- [Written request] Print all of the following material again, line for line and unchanged.

- [Supplied records]
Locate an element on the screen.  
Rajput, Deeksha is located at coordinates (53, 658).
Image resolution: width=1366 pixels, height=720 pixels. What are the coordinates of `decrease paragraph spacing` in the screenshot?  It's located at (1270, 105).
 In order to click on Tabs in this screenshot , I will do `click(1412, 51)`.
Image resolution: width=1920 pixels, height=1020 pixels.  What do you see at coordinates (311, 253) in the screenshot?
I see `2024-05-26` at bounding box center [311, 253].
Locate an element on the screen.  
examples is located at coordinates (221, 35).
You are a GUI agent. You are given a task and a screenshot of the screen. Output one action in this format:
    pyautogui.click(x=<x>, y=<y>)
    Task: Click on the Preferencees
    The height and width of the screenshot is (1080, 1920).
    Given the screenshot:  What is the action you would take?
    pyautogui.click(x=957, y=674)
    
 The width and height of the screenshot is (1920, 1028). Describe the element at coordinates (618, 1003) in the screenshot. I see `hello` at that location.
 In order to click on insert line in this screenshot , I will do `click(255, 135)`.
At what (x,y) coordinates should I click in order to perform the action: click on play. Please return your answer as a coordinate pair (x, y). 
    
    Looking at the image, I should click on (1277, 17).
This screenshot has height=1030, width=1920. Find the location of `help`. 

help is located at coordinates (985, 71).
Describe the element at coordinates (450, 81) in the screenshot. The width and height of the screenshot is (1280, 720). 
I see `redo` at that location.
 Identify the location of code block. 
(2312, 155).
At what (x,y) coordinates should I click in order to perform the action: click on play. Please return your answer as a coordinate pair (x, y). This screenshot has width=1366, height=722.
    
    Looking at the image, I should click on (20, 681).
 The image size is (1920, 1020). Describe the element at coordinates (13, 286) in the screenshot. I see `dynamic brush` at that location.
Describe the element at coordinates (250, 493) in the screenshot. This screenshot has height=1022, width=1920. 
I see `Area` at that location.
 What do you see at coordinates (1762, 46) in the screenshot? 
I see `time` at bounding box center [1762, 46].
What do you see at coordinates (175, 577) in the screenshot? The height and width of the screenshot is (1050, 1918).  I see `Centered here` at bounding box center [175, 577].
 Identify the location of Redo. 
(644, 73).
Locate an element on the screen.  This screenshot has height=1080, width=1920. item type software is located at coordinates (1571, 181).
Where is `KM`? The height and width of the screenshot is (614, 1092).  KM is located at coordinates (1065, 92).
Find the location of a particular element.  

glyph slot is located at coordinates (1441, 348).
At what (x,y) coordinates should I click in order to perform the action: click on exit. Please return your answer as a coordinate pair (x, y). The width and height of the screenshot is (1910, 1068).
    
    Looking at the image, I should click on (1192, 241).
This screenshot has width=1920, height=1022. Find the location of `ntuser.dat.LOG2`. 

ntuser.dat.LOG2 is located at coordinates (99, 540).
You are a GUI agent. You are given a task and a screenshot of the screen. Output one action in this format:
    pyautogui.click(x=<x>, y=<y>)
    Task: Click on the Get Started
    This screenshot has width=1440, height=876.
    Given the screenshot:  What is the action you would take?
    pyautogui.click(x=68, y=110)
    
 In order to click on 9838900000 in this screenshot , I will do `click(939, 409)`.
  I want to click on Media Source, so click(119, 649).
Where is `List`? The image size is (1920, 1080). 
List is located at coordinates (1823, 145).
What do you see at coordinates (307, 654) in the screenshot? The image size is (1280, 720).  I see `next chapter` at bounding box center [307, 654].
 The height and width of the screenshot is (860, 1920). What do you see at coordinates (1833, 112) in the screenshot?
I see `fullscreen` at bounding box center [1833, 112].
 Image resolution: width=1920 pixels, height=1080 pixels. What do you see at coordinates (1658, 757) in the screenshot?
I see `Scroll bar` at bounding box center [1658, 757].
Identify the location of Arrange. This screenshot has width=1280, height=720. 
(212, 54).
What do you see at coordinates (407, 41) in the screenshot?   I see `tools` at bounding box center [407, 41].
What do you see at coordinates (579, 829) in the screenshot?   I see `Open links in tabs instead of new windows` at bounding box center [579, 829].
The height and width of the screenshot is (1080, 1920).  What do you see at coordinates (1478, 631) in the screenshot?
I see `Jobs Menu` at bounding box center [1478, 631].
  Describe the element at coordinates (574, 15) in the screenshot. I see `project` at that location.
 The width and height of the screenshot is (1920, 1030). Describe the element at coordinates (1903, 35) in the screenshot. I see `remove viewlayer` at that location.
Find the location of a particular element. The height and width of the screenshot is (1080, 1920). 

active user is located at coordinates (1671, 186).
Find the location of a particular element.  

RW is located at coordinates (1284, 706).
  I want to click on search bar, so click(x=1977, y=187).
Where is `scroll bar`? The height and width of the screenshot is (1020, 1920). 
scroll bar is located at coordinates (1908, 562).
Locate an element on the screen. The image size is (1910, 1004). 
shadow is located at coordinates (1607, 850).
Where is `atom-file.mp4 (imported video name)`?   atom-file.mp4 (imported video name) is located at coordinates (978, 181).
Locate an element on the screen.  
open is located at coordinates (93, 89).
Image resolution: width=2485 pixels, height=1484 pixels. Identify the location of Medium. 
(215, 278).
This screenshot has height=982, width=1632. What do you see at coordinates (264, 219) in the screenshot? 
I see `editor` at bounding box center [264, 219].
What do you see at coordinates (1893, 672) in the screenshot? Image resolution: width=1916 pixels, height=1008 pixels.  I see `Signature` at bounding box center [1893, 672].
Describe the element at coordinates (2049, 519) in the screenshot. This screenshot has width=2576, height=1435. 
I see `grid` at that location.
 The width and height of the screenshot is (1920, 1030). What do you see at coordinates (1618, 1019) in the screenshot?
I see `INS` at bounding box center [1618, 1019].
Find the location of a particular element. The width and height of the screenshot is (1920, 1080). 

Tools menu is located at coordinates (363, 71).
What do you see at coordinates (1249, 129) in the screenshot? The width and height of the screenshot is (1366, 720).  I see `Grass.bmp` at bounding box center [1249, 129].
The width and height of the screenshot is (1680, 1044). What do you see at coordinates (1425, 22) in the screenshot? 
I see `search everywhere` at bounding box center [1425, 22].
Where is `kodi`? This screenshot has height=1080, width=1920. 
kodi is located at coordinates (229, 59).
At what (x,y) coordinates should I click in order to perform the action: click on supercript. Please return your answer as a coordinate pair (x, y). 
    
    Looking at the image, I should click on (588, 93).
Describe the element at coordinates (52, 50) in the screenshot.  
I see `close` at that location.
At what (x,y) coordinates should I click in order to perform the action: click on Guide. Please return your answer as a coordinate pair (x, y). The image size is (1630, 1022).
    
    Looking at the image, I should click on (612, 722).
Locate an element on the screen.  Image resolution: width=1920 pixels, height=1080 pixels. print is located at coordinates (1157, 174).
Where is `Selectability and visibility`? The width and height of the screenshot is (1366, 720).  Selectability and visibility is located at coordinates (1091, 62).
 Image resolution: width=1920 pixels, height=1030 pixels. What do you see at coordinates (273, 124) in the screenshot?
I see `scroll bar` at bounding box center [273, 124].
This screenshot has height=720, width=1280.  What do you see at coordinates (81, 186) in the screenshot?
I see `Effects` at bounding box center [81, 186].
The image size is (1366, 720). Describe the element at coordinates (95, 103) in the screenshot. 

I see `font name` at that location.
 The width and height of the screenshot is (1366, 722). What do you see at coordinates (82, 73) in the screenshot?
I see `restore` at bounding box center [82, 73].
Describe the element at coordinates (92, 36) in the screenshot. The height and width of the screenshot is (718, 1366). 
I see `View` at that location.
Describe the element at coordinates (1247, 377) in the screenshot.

- [Full output]
Locate an element on the screen.  
Rajput, Deeksha is located at coordinates (53, 658).
Image resolution: width=1366 pixels, height=720 pixels. What are the coordinates of `decrease paragraph spacing` in the screenshot?  It's located at (1270, 105).
 In order to click on Tabs in this screenshot , I will do `click(1412, 51)`.
Image resolution: width=1920 pixels, height=1020 pixels.  What do you see at coordinates (311, 253) in the screenshot?
I see `2024-05-26` at bounding box center [311, 253].
Locate an element on the screen.  
examples is located at coordinates (221, 35).
You are a GUI agent. You are given a task and a screenshot of the screen. Output one action in this format:
    pyautogui.click(x=<x>, y=<y>)
    Task: Click on the Preferencees
    The height and width of the screenshot is (1080, 1920).
    Given the screenshot:  What is the action you would take?
    pyautogui.click(x=957, y=674)
    
 The width and height of the screenshot is (1920, 1028). Describe the element at coordinates (618, 1003) in the screenshot. I see `hello` at that location.
 In order to click on insert line in this screenshot , I will do `click(255, 135)`.
At what (x,y) coordinates should I click in order to perform the action: click on play. Please return your answer as a coordinate pair (x, y). 
    
    Looking at the image, I should click on (1277, 17).
This screenshot has height=1030, width=1920. Find the location of `help`. 

help is located at coordinates (985, 71).
Describe the element at coordinates (450, 81) in the screenshot. The width and height of the screenshot is (1280, 720). 
I see `redo` at that location.
 Identify the location of code block. 
(2312, 155).
At what (x,y) coordinates should I click in order to perform the action: click on play. Please return your answer as a coordinate pair (x, y). This screenshot has width=1366, height=722.
    
    Looking at the image, I should click on (20, 681).
 The image size is (1920, 1020). Describe the element at coordinates (13, 286) in the screenshot. I see `dynamic brush` at that location.
Describe the element at coordinates (250, 493) in the screenshot. This screenshot has height=1022, width=1920. 
I see `Area` at that location.
 What do you see at coordinates (1762, 46) in the screenshot? 
I see `time` at bounding box center [1762, 46].
What do you see at coordinates (175, 577) in the screenshot? The height and width of the screenshot is (1050, 1918).  I see `Centered here` at bounding box center [175, 577].
 Identify the location of Redo. 
(644, 73).
Locate an element on the screen.  This screenshot has height=1080, width=1920. item type software is located at coordinates (1571, 181).
Where is `KM`? The height and width of the screenshot is (614, 1092).  KM is located at coordinates (1065, 92).
Find the location of a particular element.  

glyph slot is located at coordinates (1441, 348).
At what (x,y) coordinates should I click in order to perform the action: click on exit. Please return your answer as a coordinate pair (x, y). The width and height of the screenshot is (1910, 1068).
    
    Looking at the image, I should click on (1192, 241).
This screenshot has width=1920, height=1022. Find the location of `ntuser.dat.LOG2`. 

ntuser.dat.LOG2 is located at coordinates (99, 540).
You are a GUI agent. You are given a task and a screenshot of the screen. Output one action in this format:
    pyautogui.click(x=<x>, y=<y>)
    Task: Click on the Get Started
    This screenshot has width=1440, height=876.
    Given the screenshot:  What is the action you would take?
    pyautogui.click(x=68, y=110)
    
 In order to click on 9838900000 in this screenshot , I will do `click(939, 409)`.
  I want to click on Media Source, so click(119, 649).
Where is `List`? The image size is (1920, 1080). 
List is located at coordinates (1823, 145).
What do you see at coordinates (307, 654) in the screenshot? The image size is (1280, 720).  I see `next chapter` at bounding box center [307, 654].
 The height and width of the screenshot is (860, 1920). What do you see at coordinates (1833, 112) in the screenshot?
I see `fullscreen` at bounding box center [1833, 112].
 Image resolution: width=1920 pixels, height=1080 pixels. What do you see at coordinates (1658, 757) in the screenshot?
I see `Scroll bar` at bounding box center [1658, 757].
Identify the location of Arrange. This screenshot has width=1280, height=720. 
(212, 54).
What do you see at coordinates (407, 41) in the screenshot?   I see `tools` at bounding box center [407, 41].
What do you see at coordinates (579, 829) in the screenshot?   I see `Open links in tabs instead of new windows` at bounding box center [579, 829].
The height and width of the screenshot is (1080, 1920).  What do you see at coordinates (1478, 631) in the screenshot?
I see `Jobs Menu` at bounding box center [1478, 631].
  Describe the element at coordinates (574, 15) in the screenshot. I see `project` at that location.
 The width and height of the screenshot is (1920, 1030). Describe the element at coordinates (1903, 35) in the screenshot. I see `remove viewlayer` at that location.
Find the location of a particular element. The height and width of the screenshot is (1080, 1920). 

active user is located at coordinates (1671, 186).
Find the location of a particular element.  

RW is located at coordinates (1284, 706).
  I want to click on search bar, so click(x=1977, y=187).
Where is `scroll bar`? The height and width of the screenshot is (1020, 1920). 
scroll bar is located at coordinates (1908, 562).
Locate an element on the screen. The image size is (1910, 1004). 
shadow is located at coordinates (1607, 850).
Where is `atom-file.mp4 (imported video name)`?   atom-file.mp4 (imported video name) is located at coordinates (978, 181).
Locate an element on the screen.  
open is located at coordinates (93, 89).
Image resolution: width=2485 pixels, height=1484 pixels. Identify the location of Medium. 
(215, 278).
This screenshot has height=982, width=1632. What do you see at coordinates (264, 219) in the screenshot? 
I see `editor` at bounding box center [264, 219].
What do you see at coordinates (1893, 672) in the screenshot? Image resolution: width=1916 pixels, height=1008 pixels.  I see `Signature` at bounding box center [1893, 672].
Describe the element at coordinates (2049, 519) in the screenshot. This screenshot has width=2576, height=1435. 
I see `grid` at that location.
 The width and height of the screenshot is (1920, 1030). What do you see at coordinates (1618, 1019) in the screenshot?
I see `INS` at bounding box center [1618, 1019].
Find the location of a particular element. The width and height of the screenshot is (1920, 1080). 

Tools menu is located at coordinates (363, 71).
What do you see at coordinates (1249, 129) in the screenshot? The width and height of the screenshot is (1366, 720).  I see `Grass.bmp` at bounding box center [1249, 129].
The width and height of the screenshot is (1680, 1044). What do you see at coordinates (1425, 22) in the screenshot? 
I see `search everywhere` at bounding box center [1425, 22].
Where is `kodi`? This screenshot has height=1080, width=1920. 
kodi is located at coordinates (229, 59).
At what (x,y) coordinates should I click in order to perform the action: click on supercript. Please return your answer as a coordinate pair (x, y). 
    
    Looking at the image, I should click on (588, 93).
Describe the element at coordinates (52, 50) in the screenshot.  
I see `close` at that location.
At what (x,y) coordinates should I click in order to perform the action: click on Guide. Please return your answer as a coordinate pair (x, y). The image size is (1630, 1022).
    
    Looking at the image, I should click on (612, 722).
Locate an element on the screen.  Image resolution: width=1920 pixels, height=1080 pixels. print is located at coordinates (1157, 174).
Where is `Selectability and visibility`? The width and height of the screenshot is (1366, 720).  Selectability and visibility is located at coordinates (1091, 62).
 Image resolution: width=1920 pixels, height=1030 pixels. What do you see at coordinates (273, 124) in the screenshot?
I see `scroll bar` at bounding box center [273, 124].
This screenshot has height=720, width=1280.  What do you see at coordinates (81, 186) in the screenshot?
I see `Effects` at bounding box center [81, 186].
The image size is (1366, 720). Describe the element at coordinates (95, 103) in the screenshot. 

I see `font name` at that location.
 The width and height of the screenshot is (1366, 722). What do you see at coordinates (82, 73) in the screenshot?
I see `restore` at bounding box center [82, 73].
Describe the element at coordinates (92, 36) in the screenshot. The height and width of the screenshot is (718, 1366). 
I see `View` at that location.
Describe the element at coordinates (1247, 377) in the screenshot.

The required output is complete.